# Practical meaning of expected value (mean value), variance and standard deviation?

I have a question about concepts:

What is the practical meaning of these common concepts of the probability theory and mathematical statistics. These concepts often go in tandem with each other. Everywhere are just dull formulas and cold formal definitions, that does not help to perceive what is the physical meaning/significance and how it can be applied on the real-world representative example, rather than set of similar problems given in textbooks and websites.

Usually, such cold formulations are given: "expectation of the squared deviation of a random variable from its mean", "amount of variation or dispersion of a set of data values", accompanied by the formulas.

Can anyone explain what is the practical meaning of these concepts on a real-world example?

• What do you mean by "physical meaning" and "practical meaning" and "real meaning"? What kind of explanation are you seeking?
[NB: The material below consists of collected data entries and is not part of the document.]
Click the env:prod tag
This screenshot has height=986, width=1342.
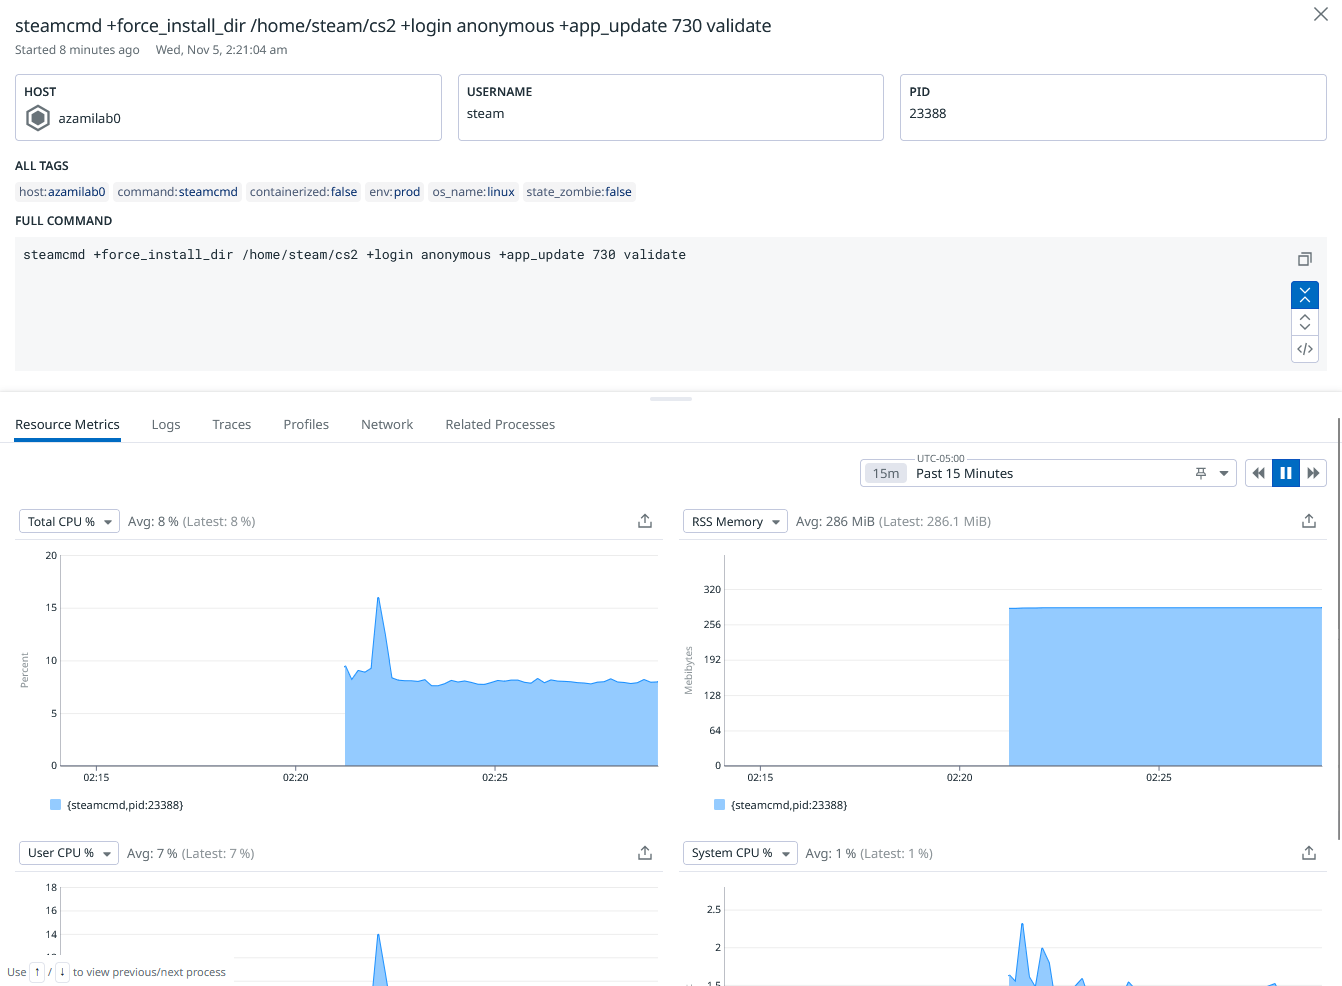[x=394, y=192]
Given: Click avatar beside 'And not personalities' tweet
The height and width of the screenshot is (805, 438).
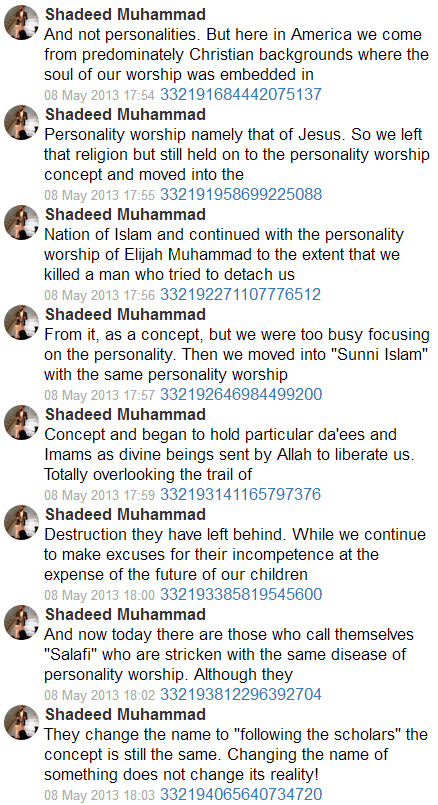Looking at the screenshot, I should [x=22, y=23].
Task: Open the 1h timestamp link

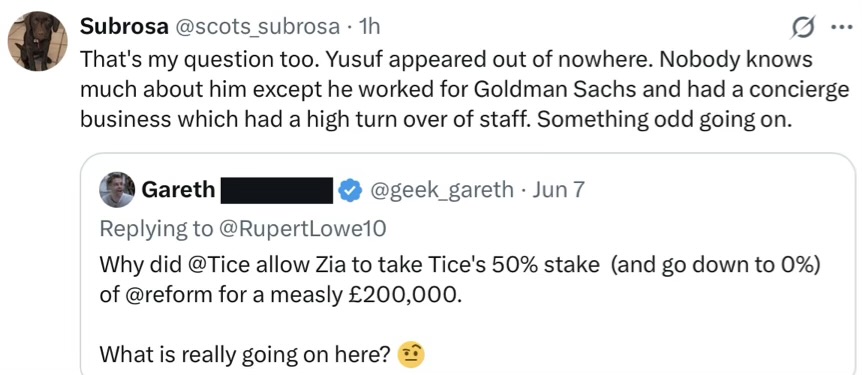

What examples are you reading and in what way are they not giving you what you seek? As it stands the question seems to invite a plethora of different answers (which would be grounds to close the question as either unclear or too broad), without necessarily getting any that do something different from what may be found in a good textbook. – Glen_b Sep 29 '16 at 1:13

I'll go with the cliche example - coin flipping. Note that I'm abandoning rigor and some important assumptions in this example, but that's just fine.

Let's say I have a regular coin - that is, once I flip it, it has a 50% chance of landing heads and a 50% chance of landing tails.

So if I flip it 10 times, I'd expect 5 tails and 5 heads. But I could very well get 6 heads and 4 tails. Or 7 heads and 3 tails.

But wait a second - why would I expect 5 tails and 5 heads? Maybe it's obvious - because each flip has a 50% chance of landing heads - so $50\% \times 10 = 5$. In other words the expected value of my coin flipping exercise is 5 heads (and therefore 5 tails) .

Let's make the example more interesting now. Let's flip the coin 100 times. But check it - nothing changes in terms of my expected value. I still expect half of the tosses to be heads - i.e. 50 heads.

But in reality I might not get 50 heads. Let's say I got 45 heads. Is that far from my expected value of 50? Should I be surprised by that result? Would you be? Probably not. If I told you that I got only 20 heads, then you might think something's up. Why do you think that is?

That's sort of the intuitive notion of variance. How likely is it for our results to deviate from the expected value? Some things (like coin flips) have a pretty good chance of deviating from their expected value. Other things don't.

We can put a number on this. In some instances, for mathematical convenience and interpretability, we can take the square root of this number. That's the standard deviation.

The definitions you refer to above are more technically accurate and have direct mathematical formulations, hence terms like probability weighted and random variable.

But if you understand the coin flipping example, then you'll understand the spirit of the terms.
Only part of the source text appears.